= ASSIGNED TASK =
Copy all lines below that use the word "Thái".

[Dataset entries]
══════════

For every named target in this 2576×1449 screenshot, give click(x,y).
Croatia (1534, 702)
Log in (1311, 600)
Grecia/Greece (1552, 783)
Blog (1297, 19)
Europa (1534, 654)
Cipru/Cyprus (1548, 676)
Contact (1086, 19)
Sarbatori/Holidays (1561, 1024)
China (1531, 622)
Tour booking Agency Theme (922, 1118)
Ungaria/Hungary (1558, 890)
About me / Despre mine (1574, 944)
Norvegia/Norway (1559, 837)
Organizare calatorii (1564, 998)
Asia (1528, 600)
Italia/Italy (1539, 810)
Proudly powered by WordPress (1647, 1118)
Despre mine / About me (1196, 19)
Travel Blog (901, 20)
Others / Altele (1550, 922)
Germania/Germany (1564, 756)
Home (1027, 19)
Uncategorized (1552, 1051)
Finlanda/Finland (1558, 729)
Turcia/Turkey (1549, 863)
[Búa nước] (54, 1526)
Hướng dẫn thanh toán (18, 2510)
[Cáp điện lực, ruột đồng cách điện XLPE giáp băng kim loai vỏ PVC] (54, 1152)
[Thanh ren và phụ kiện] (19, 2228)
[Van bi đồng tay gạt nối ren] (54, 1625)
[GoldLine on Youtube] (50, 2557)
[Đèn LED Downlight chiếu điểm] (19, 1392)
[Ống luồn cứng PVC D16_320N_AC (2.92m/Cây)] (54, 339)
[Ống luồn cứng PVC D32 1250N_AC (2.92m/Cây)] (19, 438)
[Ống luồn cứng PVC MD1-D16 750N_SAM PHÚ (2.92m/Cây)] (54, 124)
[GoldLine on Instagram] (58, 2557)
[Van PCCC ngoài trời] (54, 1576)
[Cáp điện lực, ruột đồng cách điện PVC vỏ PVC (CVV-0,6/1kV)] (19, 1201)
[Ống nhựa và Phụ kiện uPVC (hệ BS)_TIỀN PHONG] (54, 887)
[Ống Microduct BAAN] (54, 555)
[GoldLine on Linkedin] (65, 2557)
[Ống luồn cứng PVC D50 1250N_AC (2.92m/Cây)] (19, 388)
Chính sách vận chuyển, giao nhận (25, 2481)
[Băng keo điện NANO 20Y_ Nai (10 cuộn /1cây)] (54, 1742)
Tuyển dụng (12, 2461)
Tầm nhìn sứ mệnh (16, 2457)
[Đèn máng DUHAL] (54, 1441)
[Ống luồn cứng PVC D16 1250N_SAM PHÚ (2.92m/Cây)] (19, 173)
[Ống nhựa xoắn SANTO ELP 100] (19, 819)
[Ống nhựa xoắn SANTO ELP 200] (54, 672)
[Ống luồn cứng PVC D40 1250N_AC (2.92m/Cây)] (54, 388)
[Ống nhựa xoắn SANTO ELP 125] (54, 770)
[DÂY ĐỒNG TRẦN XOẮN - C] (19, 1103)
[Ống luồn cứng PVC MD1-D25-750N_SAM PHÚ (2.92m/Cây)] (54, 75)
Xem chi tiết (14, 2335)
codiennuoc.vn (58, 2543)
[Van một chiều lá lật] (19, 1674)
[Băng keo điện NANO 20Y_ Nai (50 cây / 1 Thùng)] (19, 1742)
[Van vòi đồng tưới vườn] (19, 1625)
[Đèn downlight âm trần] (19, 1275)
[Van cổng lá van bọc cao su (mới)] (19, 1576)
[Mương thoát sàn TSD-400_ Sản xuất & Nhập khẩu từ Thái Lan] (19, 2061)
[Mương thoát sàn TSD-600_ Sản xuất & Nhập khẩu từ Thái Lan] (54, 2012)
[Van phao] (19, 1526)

══════════

= EXPECTED ANSWER =
[Mương thoát sàn TSD-400_ Sản xuất & Nhập khẩu từ Thái Lan] (19, 2061)
[Mương thoát sàn TSD-600_ Sản xuất & Nhập khẩu từ Thái Lan] (54, 2012)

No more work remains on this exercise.